Your assignment
Omitting the pictures, output all of the records precisely as written.

--*--

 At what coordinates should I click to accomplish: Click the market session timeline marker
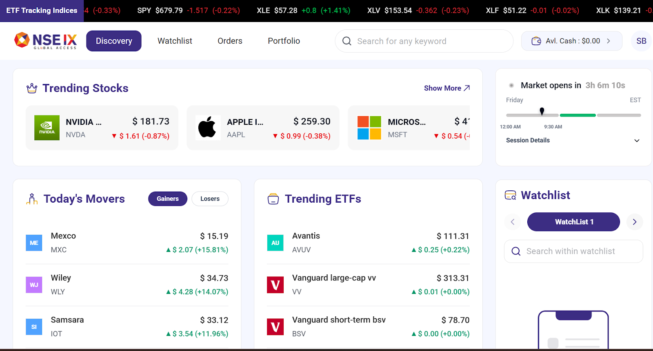tap(542, 111)
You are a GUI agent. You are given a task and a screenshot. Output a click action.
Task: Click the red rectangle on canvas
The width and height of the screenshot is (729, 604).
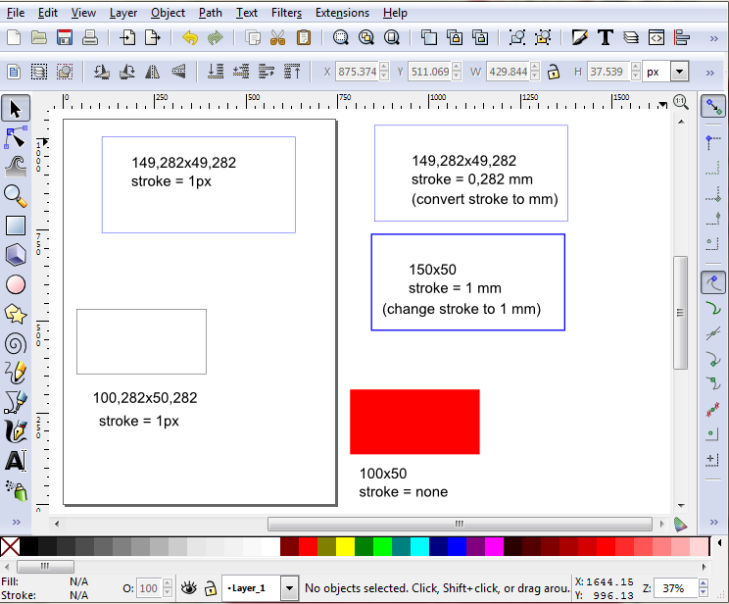(x=414, y=422)
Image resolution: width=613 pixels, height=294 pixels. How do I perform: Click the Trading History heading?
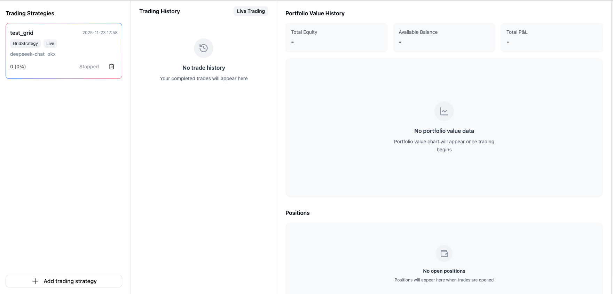coord(159,11)
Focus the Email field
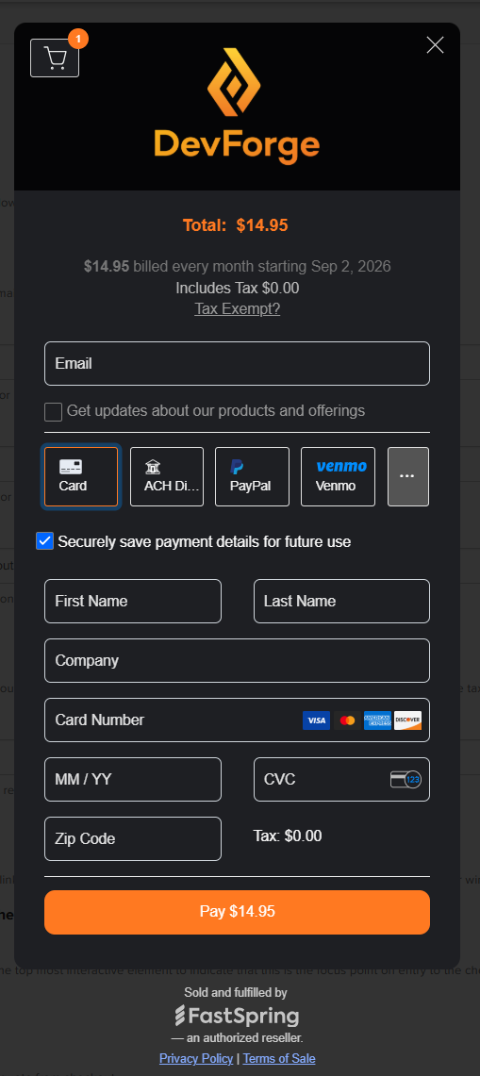Image resolution: width=480 pixels, height=1076 pixels. coord(237,364)
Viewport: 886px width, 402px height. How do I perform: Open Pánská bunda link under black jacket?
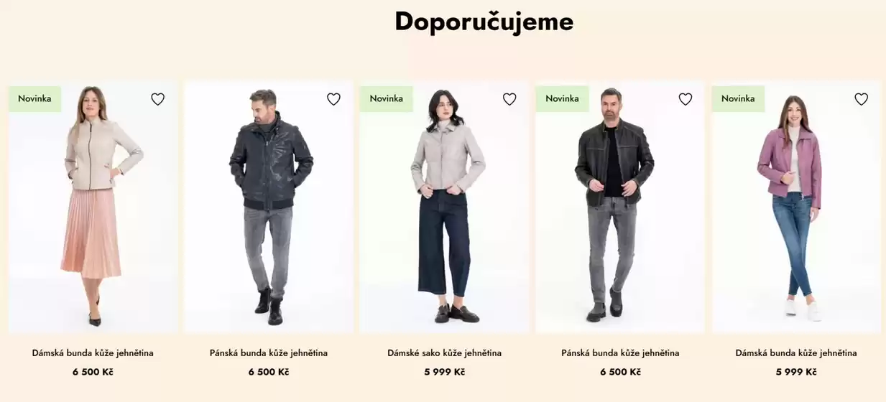coord(620,353)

--*--

Answer
 At what coordinates should I click to accomplish: Click the market session timeline marker
tap(542, 111)
You are a GUI agent. You are given a task and a screenshot. Output a click action.
Task: Click the red rectangle on canvas
The width and height of the screenshot is (729, 604).
(x=414, y=422)
Image resolution: width=613 pixels, height=294 pixels. How do I perform: Click the Trading History heading?
coord(159,11)
Focus the Email field
Image resolution: width=480 pixels, height=1076 pixels. coord(237,364)
Viewport: 886px width, 402px height. How do I perform: Open Pánská bunda link under black jacket?
coord(620,353)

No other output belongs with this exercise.